§ **Material provided**:
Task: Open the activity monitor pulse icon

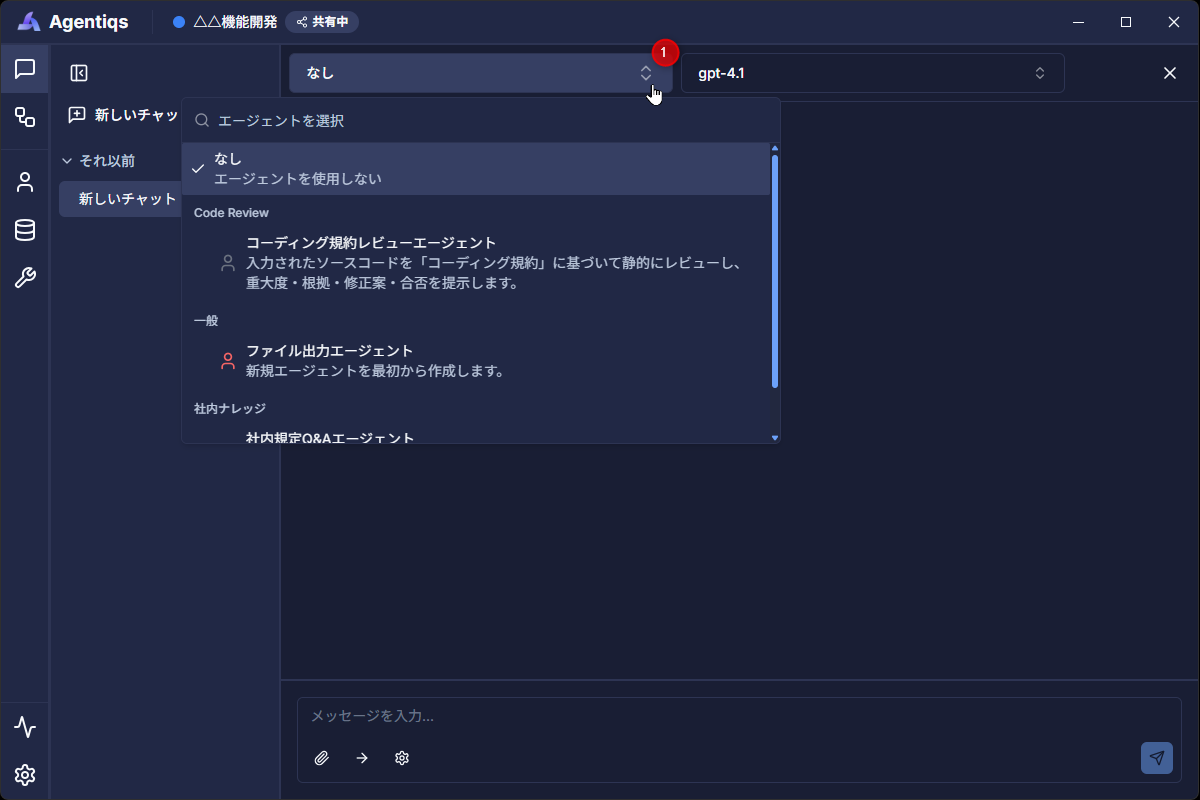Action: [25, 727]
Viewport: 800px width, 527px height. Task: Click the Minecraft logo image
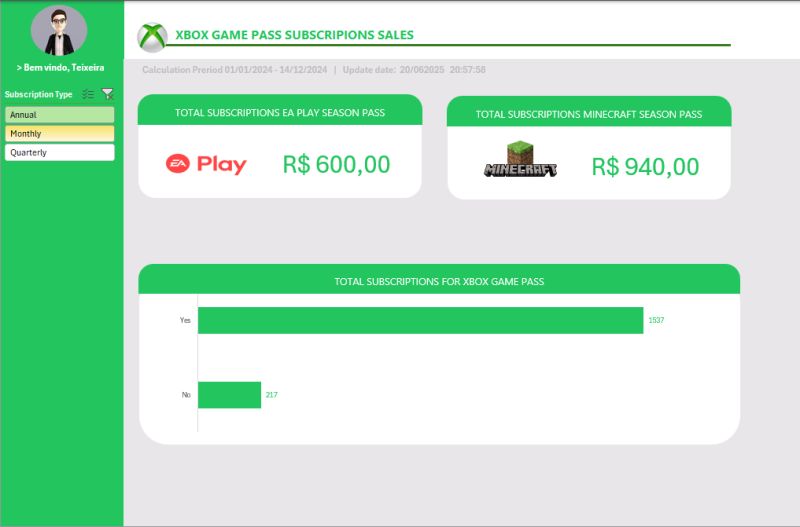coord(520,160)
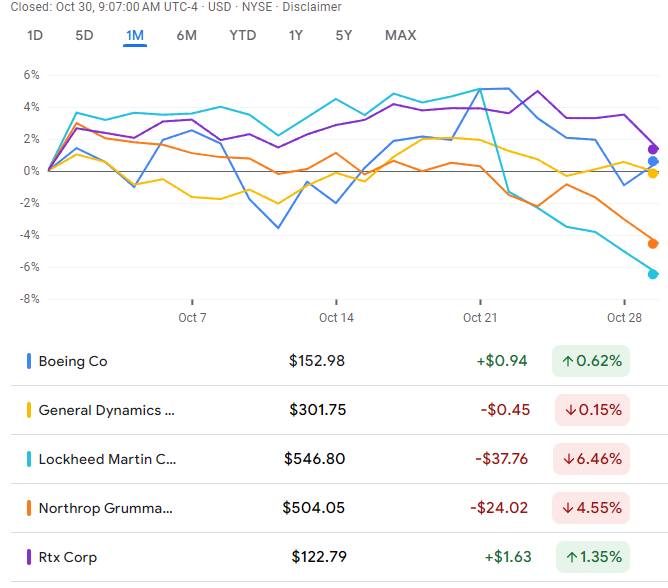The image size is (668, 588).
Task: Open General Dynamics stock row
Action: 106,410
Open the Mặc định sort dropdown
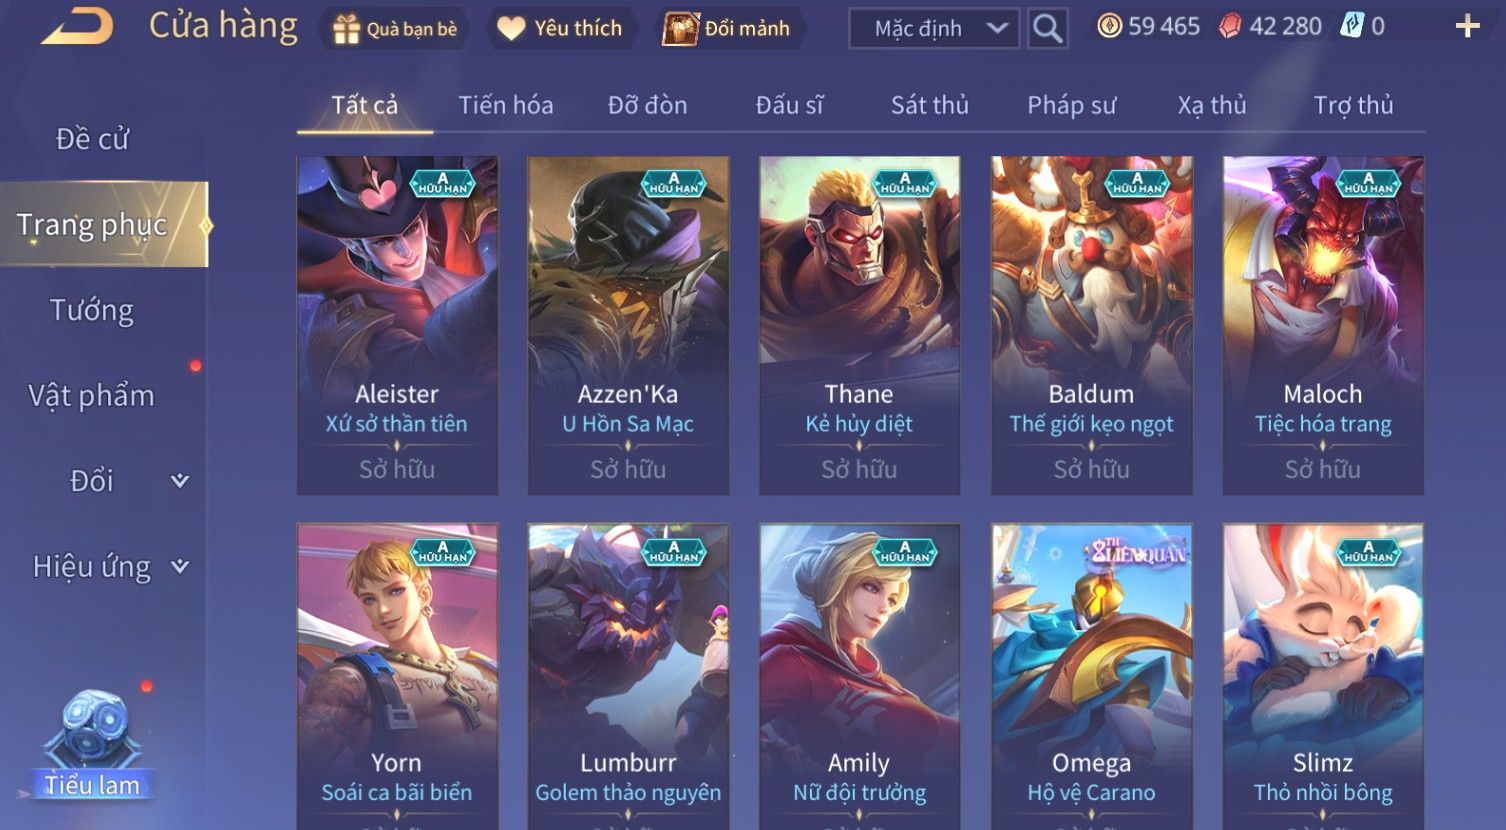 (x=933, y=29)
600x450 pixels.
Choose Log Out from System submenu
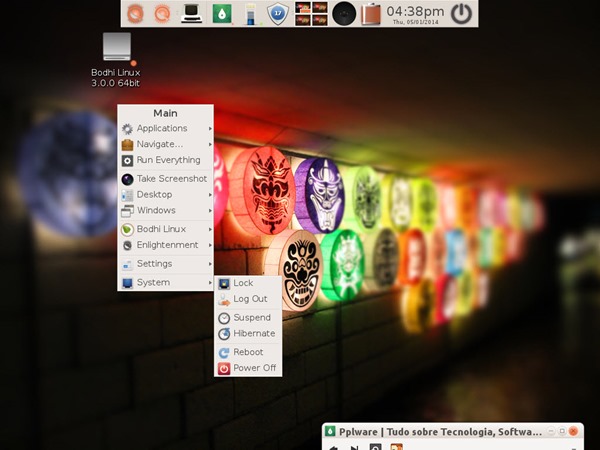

§ **Task description**:
Could you retype all the entries exactly, skipping the pictures?

§ **Completed exercise**:
Task: Open the activity monitor pulse icon

Action: [25, 727]
Viewport: 800px width, 527px height. Task: Click the Minecraft logo image
coord(520,160)
The image size is (668, 588).
Task: Open General Dynamics stock row
Action: 106,410
Open the Mặc định sort dropdown
 (x=933, y=29)
600x450 pixels.
Choose Log Out from System submenu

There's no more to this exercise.